«Por medio de estas cosas nos ha dado sus promesas, que son muy grandes y de mucho valor, para que por ellas lleguen ustedes a tener parte en la naturaleza de Dios». 2 Pedro 1: 4, DHH
CUANDO SUPLICAMOS al Señor que se compadezca de nosotros en nuestras aflicciones y que nos guíe mediante su Santo Espíritu, no desoirá nuestra petición. Es posible que aun un padre se aleje de su hijo hambriento, pero Dios no podrá nunca rechazar el clamor del corazón menesteroso y anhelante. ¡Con qué ternura maravillosa describió su amor! A los que en días de tinieblas sientan que Dios no cuida de ellos, este es el mensaje del corazón del Padre: «Pero Sion dijo: “El Señor me ha abandonado; el Señor se ha olvidado de mí”. ¿Puede una madre olvidar a su niño de pecho, y dejar de amar al hijo que ha dado a luz? ¡Aun cuando ella lo olvidara, ¡yo no te olvidaré! Grabada te llevo en las palmas de mis manos» (Isa. 49: 14-16, NVI).
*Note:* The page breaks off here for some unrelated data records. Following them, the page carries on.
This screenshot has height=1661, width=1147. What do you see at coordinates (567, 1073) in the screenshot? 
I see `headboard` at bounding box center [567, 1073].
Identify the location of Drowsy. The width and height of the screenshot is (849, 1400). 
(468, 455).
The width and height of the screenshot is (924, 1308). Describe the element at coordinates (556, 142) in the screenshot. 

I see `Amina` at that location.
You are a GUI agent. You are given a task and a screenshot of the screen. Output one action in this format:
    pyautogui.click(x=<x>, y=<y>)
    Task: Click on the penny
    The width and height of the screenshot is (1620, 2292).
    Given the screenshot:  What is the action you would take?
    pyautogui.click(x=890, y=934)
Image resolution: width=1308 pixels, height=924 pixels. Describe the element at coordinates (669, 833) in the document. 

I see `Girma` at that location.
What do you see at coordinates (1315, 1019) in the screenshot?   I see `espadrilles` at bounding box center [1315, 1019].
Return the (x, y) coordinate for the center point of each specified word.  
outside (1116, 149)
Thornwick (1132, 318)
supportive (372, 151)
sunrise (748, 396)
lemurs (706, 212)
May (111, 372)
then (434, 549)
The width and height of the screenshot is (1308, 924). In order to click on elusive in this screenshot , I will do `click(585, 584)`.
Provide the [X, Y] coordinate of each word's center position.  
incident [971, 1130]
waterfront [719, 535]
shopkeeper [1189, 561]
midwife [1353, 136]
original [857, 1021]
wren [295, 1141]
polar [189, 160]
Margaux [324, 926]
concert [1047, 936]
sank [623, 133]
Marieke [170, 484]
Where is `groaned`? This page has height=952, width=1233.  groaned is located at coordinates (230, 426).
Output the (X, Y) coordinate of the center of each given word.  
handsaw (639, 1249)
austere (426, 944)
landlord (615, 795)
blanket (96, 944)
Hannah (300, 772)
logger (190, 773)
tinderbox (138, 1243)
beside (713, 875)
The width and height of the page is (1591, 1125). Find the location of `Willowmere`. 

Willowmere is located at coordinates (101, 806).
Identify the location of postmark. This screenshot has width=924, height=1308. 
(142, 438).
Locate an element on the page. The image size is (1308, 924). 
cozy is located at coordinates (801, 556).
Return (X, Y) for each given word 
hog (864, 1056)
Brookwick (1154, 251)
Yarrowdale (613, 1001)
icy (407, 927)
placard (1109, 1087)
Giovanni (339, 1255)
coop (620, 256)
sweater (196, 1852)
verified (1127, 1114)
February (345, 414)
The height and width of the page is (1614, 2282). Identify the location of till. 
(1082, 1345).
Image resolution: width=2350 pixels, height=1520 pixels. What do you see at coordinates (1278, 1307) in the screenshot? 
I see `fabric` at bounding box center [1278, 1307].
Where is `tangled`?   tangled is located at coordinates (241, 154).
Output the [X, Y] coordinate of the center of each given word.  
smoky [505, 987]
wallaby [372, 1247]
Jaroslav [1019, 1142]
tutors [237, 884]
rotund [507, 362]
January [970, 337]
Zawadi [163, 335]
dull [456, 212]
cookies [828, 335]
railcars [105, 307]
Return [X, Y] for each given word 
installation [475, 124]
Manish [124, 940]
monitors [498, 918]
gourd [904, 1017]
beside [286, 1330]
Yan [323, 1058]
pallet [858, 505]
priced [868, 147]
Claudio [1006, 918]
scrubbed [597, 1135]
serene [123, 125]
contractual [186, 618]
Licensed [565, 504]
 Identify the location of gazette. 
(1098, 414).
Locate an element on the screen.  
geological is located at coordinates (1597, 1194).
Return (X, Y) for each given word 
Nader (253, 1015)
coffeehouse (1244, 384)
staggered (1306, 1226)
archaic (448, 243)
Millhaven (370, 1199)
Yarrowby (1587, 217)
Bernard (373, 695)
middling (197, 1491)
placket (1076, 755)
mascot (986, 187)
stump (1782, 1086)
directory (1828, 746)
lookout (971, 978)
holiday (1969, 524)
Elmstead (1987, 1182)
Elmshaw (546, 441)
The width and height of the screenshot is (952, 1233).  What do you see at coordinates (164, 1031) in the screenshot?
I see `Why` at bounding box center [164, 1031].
Toda promesa de la Palabra de Dios viene a ser un motivo para orar, pues su cumplimiento nos ha sido garantizado por la palabra empeñada por el señor. Tenemos el privilegio de pedir por medio de Jesús cualquier bendición espiritual que necesitemos. Podemos decir al Señor exactamente lo que necesitamos, con la sencillez de un niño. Podemos exponerle nuestros asuntos temporales, y suplicarle pan y vestido, así como el pan de vida y el manto de la justicia de Cristo. Nuestro Padre celestial sabe que necesitamos todas estas cosas, y nos invita a pedírselas. En el nombre de Jesús es como se recibe todo favor. […]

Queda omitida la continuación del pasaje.